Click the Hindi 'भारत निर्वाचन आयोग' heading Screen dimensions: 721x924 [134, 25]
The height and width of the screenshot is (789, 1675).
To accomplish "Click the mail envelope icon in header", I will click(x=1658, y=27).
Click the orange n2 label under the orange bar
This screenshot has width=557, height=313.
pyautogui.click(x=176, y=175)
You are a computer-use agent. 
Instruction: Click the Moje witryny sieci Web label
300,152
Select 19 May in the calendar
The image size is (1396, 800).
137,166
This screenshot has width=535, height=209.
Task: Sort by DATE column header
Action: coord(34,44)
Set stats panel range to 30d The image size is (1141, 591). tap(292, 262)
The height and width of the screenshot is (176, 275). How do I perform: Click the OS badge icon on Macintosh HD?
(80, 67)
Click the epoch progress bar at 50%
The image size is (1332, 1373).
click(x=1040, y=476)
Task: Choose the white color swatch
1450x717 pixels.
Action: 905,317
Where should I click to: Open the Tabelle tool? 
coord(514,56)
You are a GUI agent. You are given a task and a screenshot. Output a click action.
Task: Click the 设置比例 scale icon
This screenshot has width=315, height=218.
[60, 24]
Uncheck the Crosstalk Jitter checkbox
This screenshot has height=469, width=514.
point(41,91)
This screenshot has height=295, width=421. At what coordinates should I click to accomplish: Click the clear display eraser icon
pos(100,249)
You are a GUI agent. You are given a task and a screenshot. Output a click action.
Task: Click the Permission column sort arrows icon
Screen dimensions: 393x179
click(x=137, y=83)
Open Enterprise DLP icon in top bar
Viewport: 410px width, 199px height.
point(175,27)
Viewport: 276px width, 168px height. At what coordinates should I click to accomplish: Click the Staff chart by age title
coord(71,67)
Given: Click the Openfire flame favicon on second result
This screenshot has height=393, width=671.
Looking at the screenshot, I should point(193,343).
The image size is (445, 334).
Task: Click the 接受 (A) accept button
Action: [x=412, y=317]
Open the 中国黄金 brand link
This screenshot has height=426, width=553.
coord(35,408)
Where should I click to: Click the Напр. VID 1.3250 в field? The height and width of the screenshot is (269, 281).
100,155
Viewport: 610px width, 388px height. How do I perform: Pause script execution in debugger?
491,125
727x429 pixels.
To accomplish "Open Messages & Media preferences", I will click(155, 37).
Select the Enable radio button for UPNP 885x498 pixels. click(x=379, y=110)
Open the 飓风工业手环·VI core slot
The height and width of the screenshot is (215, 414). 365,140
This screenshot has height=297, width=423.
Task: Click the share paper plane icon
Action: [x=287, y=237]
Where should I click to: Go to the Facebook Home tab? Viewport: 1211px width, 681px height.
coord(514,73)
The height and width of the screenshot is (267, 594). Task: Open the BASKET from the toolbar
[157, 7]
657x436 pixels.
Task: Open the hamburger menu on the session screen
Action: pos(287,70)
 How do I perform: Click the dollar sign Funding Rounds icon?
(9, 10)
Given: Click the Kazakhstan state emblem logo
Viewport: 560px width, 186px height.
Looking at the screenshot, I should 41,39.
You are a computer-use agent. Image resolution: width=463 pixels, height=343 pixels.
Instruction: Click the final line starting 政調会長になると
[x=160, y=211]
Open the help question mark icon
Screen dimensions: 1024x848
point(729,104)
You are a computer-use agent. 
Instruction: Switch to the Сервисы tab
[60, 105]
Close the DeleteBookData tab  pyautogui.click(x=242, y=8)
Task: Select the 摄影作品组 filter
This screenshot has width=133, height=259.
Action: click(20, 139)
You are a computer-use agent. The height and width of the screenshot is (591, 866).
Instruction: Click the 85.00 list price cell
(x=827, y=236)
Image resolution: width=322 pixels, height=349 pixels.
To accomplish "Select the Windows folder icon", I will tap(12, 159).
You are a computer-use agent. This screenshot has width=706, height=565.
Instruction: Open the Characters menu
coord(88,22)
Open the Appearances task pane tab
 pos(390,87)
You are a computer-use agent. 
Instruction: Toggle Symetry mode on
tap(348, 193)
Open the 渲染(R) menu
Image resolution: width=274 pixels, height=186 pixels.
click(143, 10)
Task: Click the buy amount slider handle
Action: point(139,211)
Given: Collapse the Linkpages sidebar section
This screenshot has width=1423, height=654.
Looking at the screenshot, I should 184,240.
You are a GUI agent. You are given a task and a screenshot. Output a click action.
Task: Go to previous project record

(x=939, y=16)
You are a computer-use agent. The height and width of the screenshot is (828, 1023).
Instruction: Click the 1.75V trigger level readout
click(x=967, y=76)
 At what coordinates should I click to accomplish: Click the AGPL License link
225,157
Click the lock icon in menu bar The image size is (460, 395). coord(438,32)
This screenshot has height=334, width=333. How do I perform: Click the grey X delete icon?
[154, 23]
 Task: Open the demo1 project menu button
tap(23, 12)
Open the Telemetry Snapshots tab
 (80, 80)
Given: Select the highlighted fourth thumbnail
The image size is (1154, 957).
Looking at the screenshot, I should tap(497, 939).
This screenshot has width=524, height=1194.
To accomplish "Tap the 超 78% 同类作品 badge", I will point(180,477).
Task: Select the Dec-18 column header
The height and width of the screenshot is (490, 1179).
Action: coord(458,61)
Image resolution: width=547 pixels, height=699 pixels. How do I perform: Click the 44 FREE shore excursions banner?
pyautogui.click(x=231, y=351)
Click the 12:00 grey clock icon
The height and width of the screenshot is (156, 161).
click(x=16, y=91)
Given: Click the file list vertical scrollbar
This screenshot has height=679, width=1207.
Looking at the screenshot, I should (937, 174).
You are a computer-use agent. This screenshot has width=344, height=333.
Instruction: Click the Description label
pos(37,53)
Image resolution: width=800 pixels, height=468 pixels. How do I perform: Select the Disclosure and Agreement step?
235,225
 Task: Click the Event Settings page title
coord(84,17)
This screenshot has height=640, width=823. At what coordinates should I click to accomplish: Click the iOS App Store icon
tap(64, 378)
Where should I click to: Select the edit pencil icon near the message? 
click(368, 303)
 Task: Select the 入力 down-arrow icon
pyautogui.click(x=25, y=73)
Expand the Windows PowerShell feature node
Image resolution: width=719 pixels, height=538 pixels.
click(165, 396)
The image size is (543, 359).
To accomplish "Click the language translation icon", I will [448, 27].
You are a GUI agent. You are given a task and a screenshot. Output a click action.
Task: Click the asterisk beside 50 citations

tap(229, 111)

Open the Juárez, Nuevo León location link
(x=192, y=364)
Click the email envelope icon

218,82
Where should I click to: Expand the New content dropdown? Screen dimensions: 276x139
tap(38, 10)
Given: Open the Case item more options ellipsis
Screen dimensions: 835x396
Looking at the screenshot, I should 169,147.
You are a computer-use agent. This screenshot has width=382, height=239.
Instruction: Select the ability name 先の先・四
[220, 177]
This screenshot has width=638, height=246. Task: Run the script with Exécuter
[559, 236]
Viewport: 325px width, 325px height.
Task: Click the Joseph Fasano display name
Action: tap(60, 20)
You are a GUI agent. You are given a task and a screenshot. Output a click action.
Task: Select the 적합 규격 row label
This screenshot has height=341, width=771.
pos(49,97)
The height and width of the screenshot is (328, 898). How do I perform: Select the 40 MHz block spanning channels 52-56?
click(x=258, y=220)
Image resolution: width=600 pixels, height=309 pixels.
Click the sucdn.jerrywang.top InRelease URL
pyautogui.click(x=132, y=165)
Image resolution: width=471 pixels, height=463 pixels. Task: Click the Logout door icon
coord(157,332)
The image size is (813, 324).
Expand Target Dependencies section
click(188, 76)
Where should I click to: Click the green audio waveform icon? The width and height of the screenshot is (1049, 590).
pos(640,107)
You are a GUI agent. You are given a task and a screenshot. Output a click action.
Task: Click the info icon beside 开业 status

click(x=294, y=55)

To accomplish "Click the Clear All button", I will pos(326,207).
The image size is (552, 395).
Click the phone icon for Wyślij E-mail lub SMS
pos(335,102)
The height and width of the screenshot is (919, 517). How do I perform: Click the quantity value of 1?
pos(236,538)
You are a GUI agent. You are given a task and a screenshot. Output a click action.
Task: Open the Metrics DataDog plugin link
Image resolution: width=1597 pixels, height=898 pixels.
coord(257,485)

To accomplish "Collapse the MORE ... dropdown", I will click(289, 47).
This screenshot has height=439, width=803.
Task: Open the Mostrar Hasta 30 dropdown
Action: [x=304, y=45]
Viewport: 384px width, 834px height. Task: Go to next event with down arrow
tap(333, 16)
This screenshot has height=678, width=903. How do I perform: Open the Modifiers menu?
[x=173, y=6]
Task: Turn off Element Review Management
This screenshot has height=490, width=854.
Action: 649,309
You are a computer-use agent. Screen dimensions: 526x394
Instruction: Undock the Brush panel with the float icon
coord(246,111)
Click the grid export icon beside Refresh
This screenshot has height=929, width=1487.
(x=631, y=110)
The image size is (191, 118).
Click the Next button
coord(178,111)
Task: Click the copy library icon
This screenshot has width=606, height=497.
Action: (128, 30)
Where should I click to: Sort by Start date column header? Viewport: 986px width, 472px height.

================

Print the records from the line containing "Image resolution: width=322" through the line containing "(x=939, y=16)", both included, reproducing each line exactly.

Image resolution: width=322 pixels, height=349 pixels.
To accomplish "Select the Windows folder icon", I will tap(12, 159).
You are a computer-use agent. This screenshot has width=706, height=565.
Instruction: Open the Characters menu
coord(88,22)
Open the Appearances task pane tab
 pos(390,87)
You are a computer-use agent. 
Instruction: Toggle Symetry mode on
tap(348, 193)
Open the 渲染(R) menu
Image resolution: width=274 pixels, height=186 pixels.
click(143, 10)
Task: Click the buy amount slider handle
Action: point(139,211)
Given: Collapse the Linkpages sidebar section
This screenshot has width=1423, height=654.
Looking at the screenshot, I should 184,240.
You are a GUI agent. You are given a task and a screenshot. Output a click action.
Task: Go to previous project record

(x=939, y=16)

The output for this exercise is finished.